:: Extract

Approach 1: Individual File Obfuscation

# Obfuscate each file separately
for src in *.c; do
    clang -S -emit-llvm $src -o ${src%.c}.ll
    obfussor-cli obfuscate --input ${src%.c}.ll --output ${src%.c}.obf.ll
done

# Compile and link
clang *.obf.ll -o program

Approach 2: Whole Program Obfuscation

# Combine all source files
llvm-link $(find . -name "*.ll") -S -o combined.ll

# Obfuscate combined IR
obfussor-cli obfuscate --input combined.ll --output obfuscated.ll

# Compile to binary
llc obfuscated.ll -o obfuscated.s
clang obfuscated.s -o program

Approach 3: LTO-based

# Compile with LTO
clang -flto -c *.c

# Link with obfuscation at link time
clang -flto -fuse-ld=gold -Wl,-plugin-opt=obfuscate *.o -o program

Cross-Compilation

Targeting Different Architectures

# Compile for ARM64
clang -target aarch64-linux-gnu -S -emit-llvm source.c -o source.ll

# Obfuscate (platform-independent)

::::
:: Material supplied

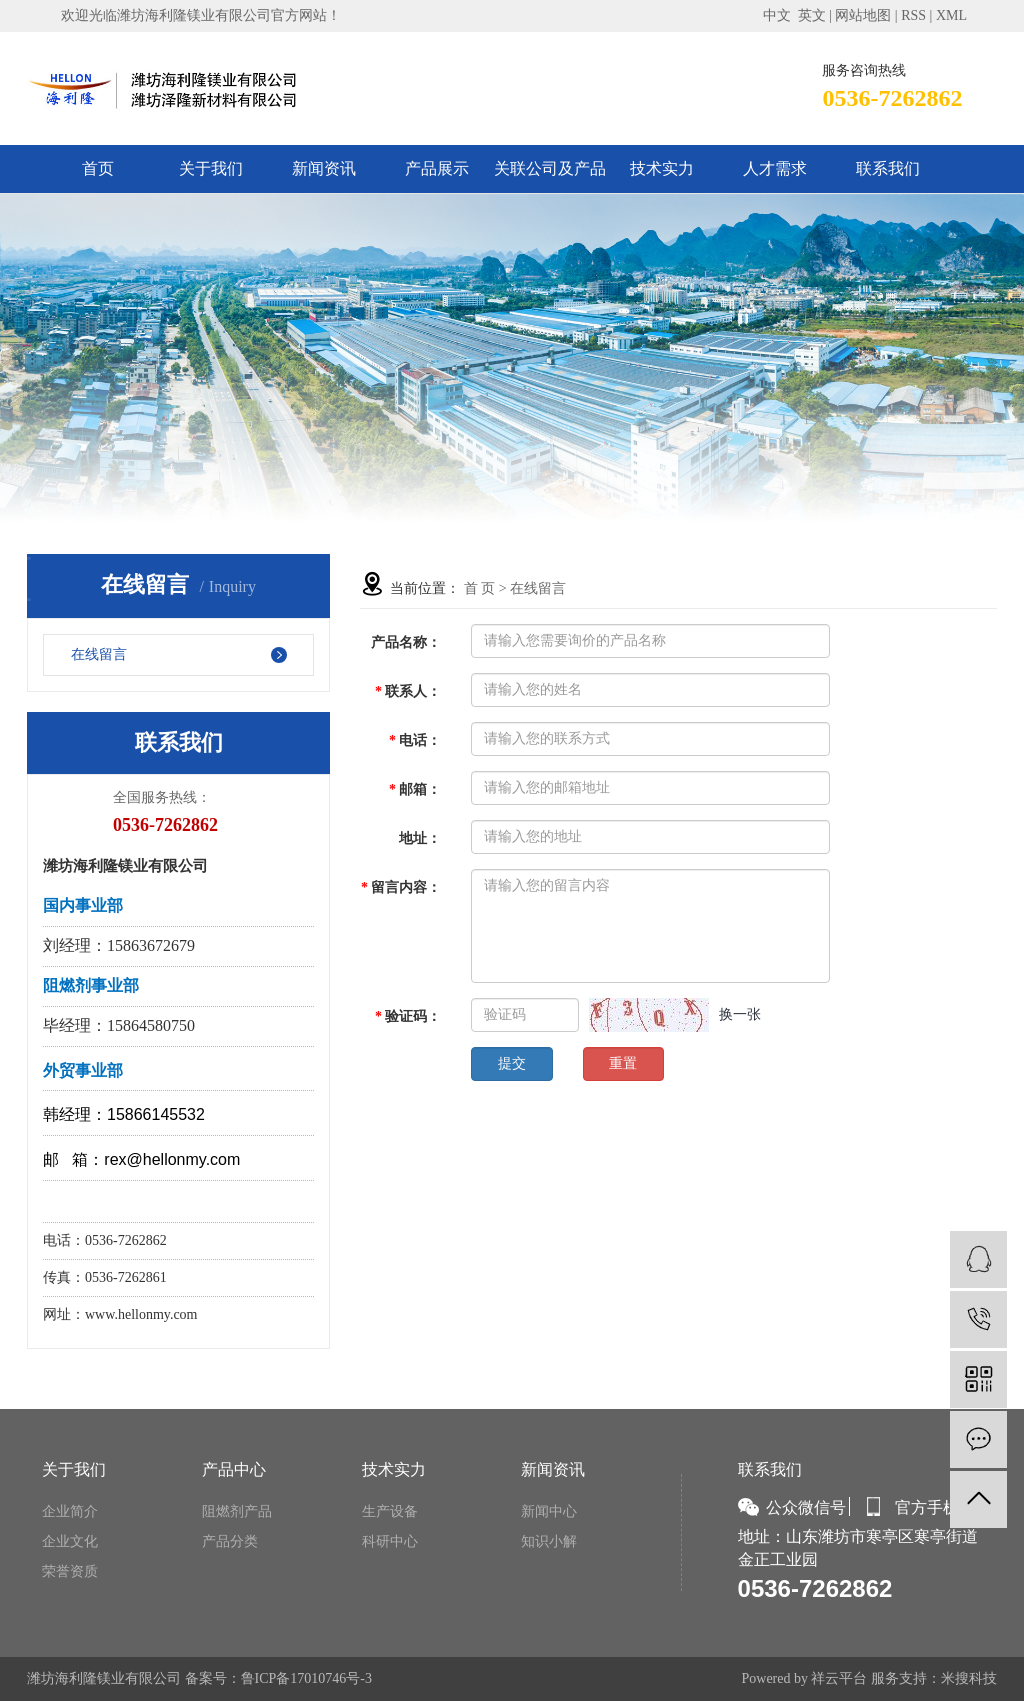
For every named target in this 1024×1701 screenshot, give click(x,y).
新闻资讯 (324, 168)
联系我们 (888, 168)
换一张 (740, 1014)
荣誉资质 (70, 1571)
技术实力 (662, 168)
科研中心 (390, 1541)
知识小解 (549, 1541)
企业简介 (70, 1511)
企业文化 (70, 1541)
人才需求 (775, 168)
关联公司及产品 (550, 168)
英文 (812, 15)
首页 (98, 168)
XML (951, 15)
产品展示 (437, 168)
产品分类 (230, 1541)
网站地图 (863, 15)
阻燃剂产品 (237, 1511)
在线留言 (99, 654)
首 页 (480, 588)
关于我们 (211, 168)
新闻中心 (549, 1511)
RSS (913, 15)
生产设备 (390, 1511)
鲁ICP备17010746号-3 (306, 1678)
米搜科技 (969, 1678)
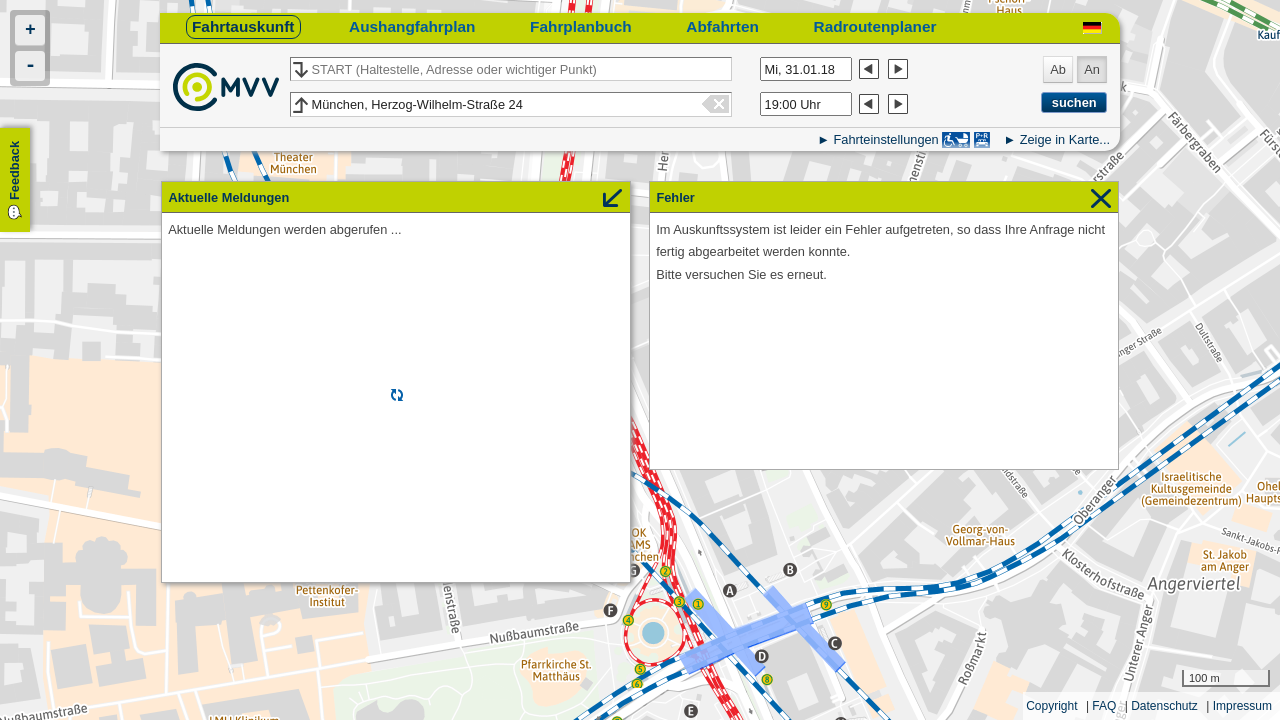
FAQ (1104, 706)
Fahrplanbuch (581, 26)
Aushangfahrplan (412, 26)
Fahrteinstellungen (885, 139)
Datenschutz (1164, 706)
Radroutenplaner (875, 26)
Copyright (1051, 706)
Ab (1058, 69)
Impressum (1242, 706)
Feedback (14, 170)
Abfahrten (722, 26)
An (1092, 69)
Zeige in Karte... (1065, 139)
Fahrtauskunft (243, 26)
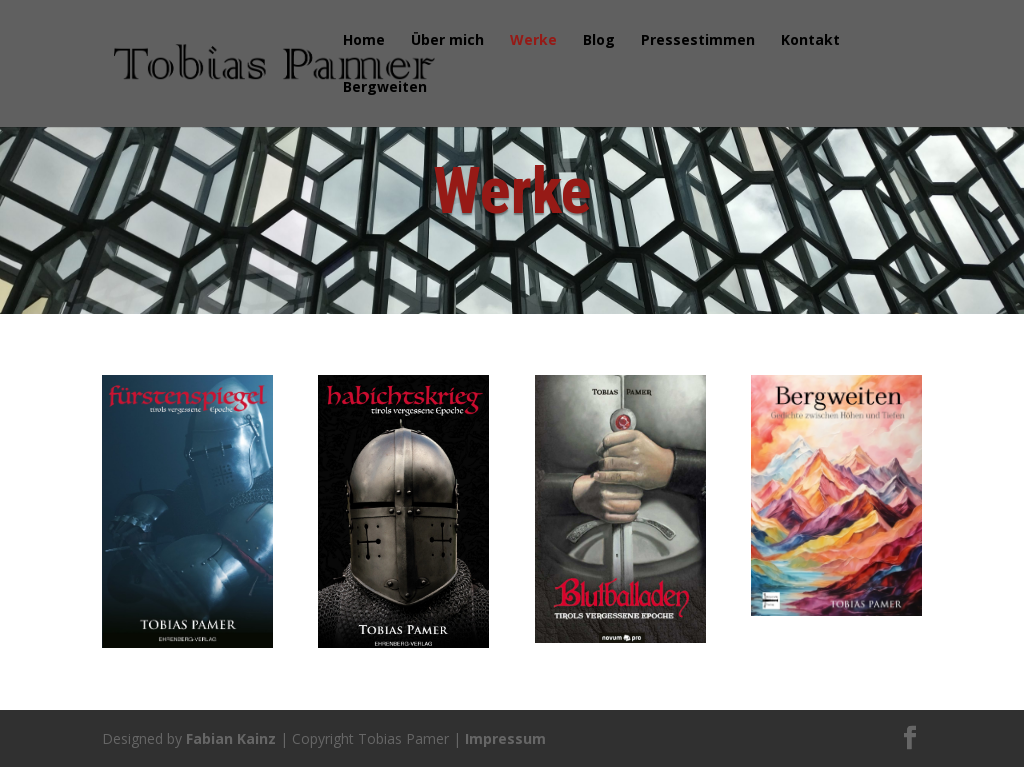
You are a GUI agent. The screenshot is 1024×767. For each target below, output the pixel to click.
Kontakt (810, 41)
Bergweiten (385, 88)
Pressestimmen (698, 41)
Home (364, 41)
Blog (599, 41)
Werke (533, 41)
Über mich (447, 41)
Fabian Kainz (231, 738)
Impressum (505, 738)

::::

§ Requirement: Carry on the obfussor-cli build guide from its last line.

§ In response:
obfussor-cli obfuscate --input source.ll --output obf.ll

# Compile for ARM64
llc -march=aarch64 obf.ll -o obf.s
aarch64-linux-gnu-gcc obf.s -o program-arm64

Multi-Target Build

#!/bin/bash

TARGETS=("x86_64-linux-gnu" "aarch64-linux-gnu" "arm-linux-gnueabi")

for target in "${TARGETS[@]}"; do
    # Generate IR (target-independent)
    clang -S -emit-llvm source.c -o source.ll
    
    # Obfuscate (once, for all targets)
    obfussor-cli obfuscate --input source.ll --output obf.ll
    
    # Compile for specific target
    llc -march=${target%%-*} obf.ll -o obf-${target}.s
    ${target}-gcc obf-${target}.s -o program-${target}
done

Optimization Considerations

Before or After Obfuscation?

Optimize Before Obfuscation

# Optimize first
opt -O3 source.ll -S -o optimized.ll

# Then obfuscate
obfussor-cli obfuscate --input optimized.ll --output obf.ll

Pros:

  • Better performance
  • Cleaner IR for obfuscation

Cons:

  • Optimizations may undo obfuscation

Optimize After Obfuscation

# Obfuscate first
obfussor-cli obfuscate --input source.ll --output obf.ll

# Then optimize
opt -O2 obf.ll -S -o obf_opt.ll

Pros:

  • Preserves obfuscation
  • Can optimize obfuscated code

Cons:

  • May have performance impact
# Light optimization before
opt -O1 source.ll -S -o pre_opt.ll

# Obfuscate
obfussor-cli obfuscate --input pre_opt.ll --output obf.ll

# Optimize after (carefully)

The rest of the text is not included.